:: Work to be completed ::
Rewrite the records starting with the line that contains "Given: Click the" and continuing through the line that contains "Action: (93, 34)", replacing "editor" with "document" and leaving everything else unchanged. Omit the pictures from your answer.

:: Data shown ::
════════════════

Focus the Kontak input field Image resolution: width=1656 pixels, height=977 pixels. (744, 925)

════════════════

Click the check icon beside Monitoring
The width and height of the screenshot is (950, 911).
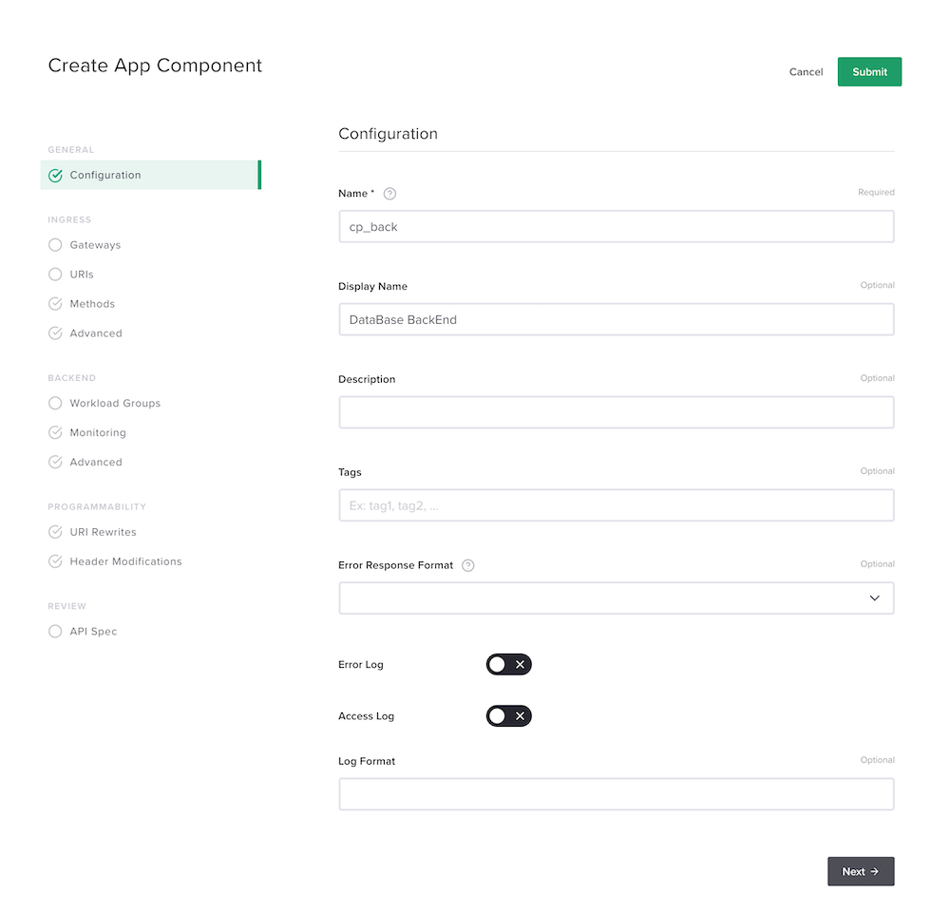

════════════════

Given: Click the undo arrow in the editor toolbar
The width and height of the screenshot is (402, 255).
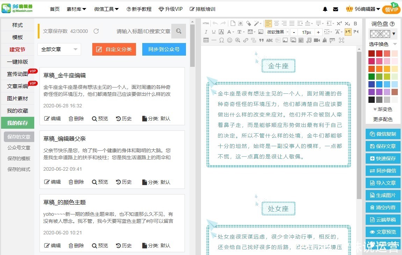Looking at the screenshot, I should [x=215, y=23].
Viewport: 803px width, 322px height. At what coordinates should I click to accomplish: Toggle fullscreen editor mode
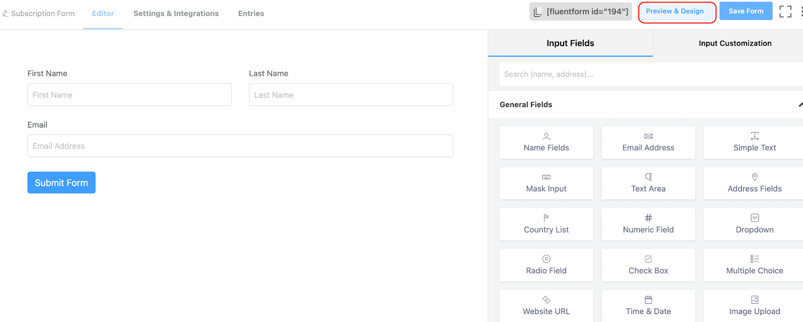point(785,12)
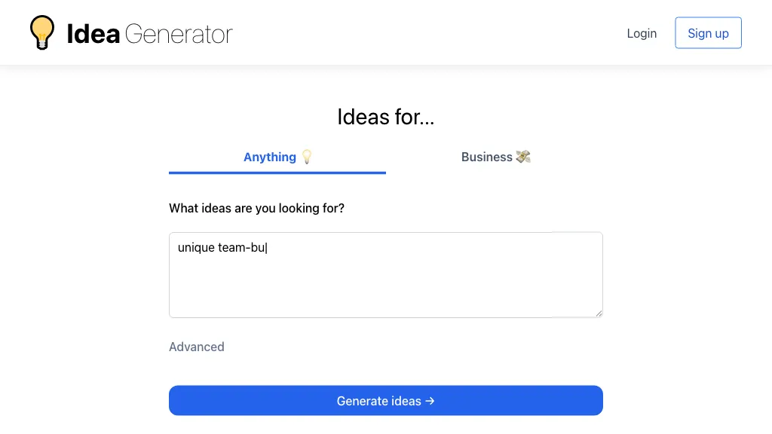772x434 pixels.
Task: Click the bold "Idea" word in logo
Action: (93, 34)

════════════════

:: Finished task ::
Given: Click the undo arrow in the document toolbar
The width and height of the screenshot is (402, 255).
Looking at the screenshot, I should [x=215, y=23].
Viewport: 803px width, 322px height. At what coordinates should I click to accomplish: Toggle fullscreen document mode
point(785,12)
772x434 pixels.
Task: Click the bold "Idea" word in logo
Action: (93, 34)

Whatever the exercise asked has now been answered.